Certes, les fondamentaux semblent solides : les stocks restent faibles, la demande mondiale soutenue, et les grandes économies n’ont pas renoncé à leur dépendance au pétrole brut. Cependant, cette solidité demeure fragile. Conscients de l’équilibre délicat entre offre et demande, les huit pays ont décidé de reprendre le dénouement progressif des ajustements volontaires annoncés en avril 2023. L’accord prévoit un ajustement de 206 000 barils par jour à compter d’avril 2026, tandis que les 1,65 million de barils par jour précédemment retirés du marché pourront être rétablis selon l’évolution des conditions.

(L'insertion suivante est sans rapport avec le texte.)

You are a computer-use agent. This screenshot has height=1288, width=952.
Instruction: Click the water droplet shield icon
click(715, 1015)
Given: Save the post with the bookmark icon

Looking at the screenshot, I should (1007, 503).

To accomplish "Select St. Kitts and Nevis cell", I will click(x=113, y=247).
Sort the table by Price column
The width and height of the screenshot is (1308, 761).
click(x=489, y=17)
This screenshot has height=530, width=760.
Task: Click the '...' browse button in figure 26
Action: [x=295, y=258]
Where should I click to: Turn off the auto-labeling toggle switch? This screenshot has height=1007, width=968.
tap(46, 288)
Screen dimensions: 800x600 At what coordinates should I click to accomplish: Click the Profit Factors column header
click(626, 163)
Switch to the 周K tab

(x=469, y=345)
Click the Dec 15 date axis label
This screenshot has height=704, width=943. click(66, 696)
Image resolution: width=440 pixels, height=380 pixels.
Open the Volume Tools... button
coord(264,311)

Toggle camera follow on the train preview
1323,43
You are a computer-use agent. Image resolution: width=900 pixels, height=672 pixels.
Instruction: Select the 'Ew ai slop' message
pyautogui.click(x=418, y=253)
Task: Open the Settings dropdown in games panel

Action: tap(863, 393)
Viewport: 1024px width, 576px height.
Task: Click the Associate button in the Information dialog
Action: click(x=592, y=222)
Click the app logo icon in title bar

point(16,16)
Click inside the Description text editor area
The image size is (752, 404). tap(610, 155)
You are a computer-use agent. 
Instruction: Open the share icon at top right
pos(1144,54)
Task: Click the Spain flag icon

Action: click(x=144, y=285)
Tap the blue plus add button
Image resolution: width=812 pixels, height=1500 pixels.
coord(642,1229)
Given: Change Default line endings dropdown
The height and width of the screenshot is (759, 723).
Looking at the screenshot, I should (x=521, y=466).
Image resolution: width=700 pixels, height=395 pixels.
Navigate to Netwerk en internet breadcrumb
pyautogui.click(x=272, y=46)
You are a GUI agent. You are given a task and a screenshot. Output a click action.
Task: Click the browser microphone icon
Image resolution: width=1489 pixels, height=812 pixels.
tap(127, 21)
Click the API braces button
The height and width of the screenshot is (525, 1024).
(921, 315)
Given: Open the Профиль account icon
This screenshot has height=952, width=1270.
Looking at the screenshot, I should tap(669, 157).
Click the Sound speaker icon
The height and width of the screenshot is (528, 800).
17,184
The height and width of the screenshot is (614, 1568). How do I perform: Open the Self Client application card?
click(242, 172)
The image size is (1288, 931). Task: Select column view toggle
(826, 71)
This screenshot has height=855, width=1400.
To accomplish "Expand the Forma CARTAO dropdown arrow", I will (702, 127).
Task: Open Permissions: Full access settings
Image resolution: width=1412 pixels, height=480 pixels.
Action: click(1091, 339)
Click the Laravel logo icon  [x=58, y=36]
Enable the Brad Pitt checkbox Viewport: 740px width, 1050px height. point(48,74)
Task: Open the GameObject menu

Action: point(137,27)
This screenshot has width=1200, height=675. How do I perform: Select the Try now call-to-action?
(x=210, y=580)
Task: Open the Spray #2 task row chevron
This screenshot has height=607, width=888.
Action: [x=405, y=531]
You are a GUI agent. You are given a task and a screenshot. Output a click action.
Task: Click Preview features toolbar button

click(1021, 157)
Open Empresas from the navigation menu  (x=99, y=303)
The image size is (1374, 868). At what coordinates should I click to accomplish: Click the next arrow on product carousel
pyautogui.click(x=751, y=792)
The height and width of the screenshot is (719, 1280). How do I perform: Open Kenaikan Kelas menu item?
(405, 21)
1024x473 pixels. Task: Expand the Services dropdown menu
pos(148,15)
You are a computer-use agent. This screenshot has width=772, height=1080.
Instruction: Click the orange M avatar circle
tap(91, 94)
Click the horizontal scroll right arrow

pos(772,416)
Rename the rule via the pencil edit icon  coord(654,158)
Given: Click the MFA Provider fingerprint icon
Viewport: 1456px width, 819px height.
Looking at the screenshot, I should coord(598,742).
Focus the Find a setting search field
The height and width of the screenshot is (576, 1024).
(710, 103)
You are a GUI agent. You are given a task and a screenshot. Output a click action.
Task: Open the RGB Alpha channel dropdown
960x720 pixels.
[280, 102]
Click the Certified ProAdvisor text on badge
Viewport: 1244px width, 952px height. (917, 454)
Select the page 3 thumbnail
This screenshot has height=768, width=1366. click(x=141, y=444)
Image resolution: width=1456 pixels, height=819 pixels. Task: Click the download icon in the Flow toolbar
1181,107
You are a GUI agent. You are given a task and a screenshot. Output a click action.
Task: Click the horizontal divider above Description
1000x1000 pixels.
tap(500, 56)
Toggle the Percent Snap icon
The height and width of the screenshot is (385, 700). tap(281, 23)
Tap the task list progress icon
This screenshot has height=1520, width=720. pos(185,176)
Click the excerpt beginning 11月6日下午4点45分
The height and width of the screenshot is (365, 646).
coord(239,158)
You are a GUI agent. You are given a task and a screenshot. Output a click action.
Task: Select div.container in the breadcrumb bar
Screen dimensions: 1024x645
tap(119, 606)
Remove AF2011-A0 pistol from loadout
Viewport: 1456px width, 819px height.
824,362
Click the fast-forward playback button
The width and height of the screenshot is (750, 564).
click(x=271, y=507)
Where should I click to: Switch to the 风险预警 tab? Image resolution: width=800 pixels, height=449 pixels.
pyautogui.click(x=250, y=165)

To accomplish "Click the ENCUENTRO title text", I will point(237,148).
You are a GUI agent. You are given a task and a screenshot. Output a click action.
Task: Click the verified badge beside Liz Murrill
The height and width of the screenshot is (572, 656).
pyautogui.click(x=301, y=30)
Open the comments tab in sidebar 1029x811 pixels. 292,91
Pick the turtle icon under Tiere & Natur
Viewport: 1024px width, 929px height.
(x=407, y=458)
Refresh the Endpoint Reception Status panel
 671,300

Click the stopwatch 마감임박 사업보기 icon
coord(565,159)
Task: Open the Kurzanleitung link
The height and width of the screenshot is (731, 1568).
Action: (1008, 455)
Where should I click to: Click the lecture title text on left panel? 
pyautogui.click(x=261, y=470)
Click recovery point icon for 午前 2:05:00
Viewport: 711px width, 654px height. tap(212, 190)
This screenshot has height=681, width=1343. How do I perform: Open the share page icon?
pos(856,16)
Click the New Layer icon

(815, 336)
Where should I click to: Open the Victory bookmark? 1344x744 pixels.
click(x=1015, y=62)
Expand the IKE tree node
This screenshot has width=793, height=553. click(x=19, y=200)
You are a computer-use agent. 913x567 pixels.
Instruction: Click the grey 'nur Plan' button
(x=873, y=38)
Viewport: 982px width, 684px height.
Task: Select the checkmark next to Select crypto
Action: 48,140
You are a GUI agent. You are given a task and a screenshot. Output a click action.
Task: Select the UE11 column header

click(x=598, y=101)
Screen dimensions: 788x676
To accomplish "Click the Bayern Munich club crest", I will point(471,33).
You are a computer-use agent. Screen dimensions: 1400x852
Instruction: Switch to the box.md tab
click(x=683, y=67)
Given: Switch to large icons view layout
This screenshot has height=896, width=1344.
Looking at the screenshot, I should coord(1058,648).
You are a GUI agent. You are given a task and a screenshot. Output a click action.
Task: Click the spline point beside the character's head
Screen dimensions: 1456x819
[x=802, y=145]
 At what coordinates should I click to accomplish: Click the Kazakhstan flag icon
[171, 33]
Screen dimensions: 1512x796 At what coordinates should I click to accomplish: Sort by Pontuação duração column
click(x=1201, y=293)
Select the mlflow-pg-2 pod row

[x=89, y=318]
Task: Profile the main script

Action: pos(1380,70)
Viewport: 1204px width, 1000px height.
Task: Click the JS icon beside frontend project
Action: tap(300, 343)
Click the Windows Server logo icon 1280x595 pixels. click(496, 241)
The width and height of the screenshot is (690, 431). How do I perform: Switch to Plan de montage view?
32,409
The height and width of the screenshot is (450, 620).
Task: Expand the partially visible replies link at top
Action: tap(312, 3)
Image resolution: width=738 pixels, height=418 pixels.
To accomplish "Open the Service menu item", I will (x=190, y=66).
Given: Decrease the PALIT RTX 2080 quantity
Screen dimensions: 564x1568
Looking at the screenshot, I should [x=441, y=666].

Cette flexibilité revendiquée est moins un signe d’hésitation qu’une stratégie assumée : dans un marché hypersensible, la maîtrise du tempo devient un instrument de puissance.
Depuis 2023, l’OPEP+ orchestre une série de décisions destinées à contenir la volatilité du marché pétrolier mondial. Les pays membres rappellent leur engagement à respecter la Déclaration de coopération, véritable colonne vertébrale de leur action collective. Ils confirment également leur intention de compenser intégralement tout volume excédentaire produit depuis janvier 2024, soulignant l’importance de la discipline interne dans un cartel souvent scruté pour ses divergences.

Cependant, derrière la technicité des chiffres se dessine une réalité plus profonde. L’OPEP+ n’est plus seulement un régulateur : elle s’impose comme un acteur géopolitique majeur, capable d’infléchir les dynamiques économiques mondiales. Chaque décision sur les barils par jour devient un message adressé aux marchés, mais aussi aux grandes puissances consommatrices. La tenue de réunions mensuelles, la surveillance accrue des compensations, la possibilité d’inverser à tout moment la trajectoire des ajustements : autant de signaux d’une organisation qui entend conserver la maîtrise d’un marché où le pétrole reste, malgré les discours sur la transition énergétique, un levier stratégique.
Dans cette chorégraphie millimétrée, l’OPEP+ rappelle qu’elle demeure l’un des rares pôles de stabilité dans un univers énergétique fragmenté. Elle sait que la transition vers les renouvelables sera longue, heurtée, et que le pétrole continuera de structurer les rapports de force internationaux. En réaffirmant leur prudence, les huit pays ne défendent pas seulement un prix : ils défendent un ordre, celui où la production pétrolière demeure un instrument de souveraineté.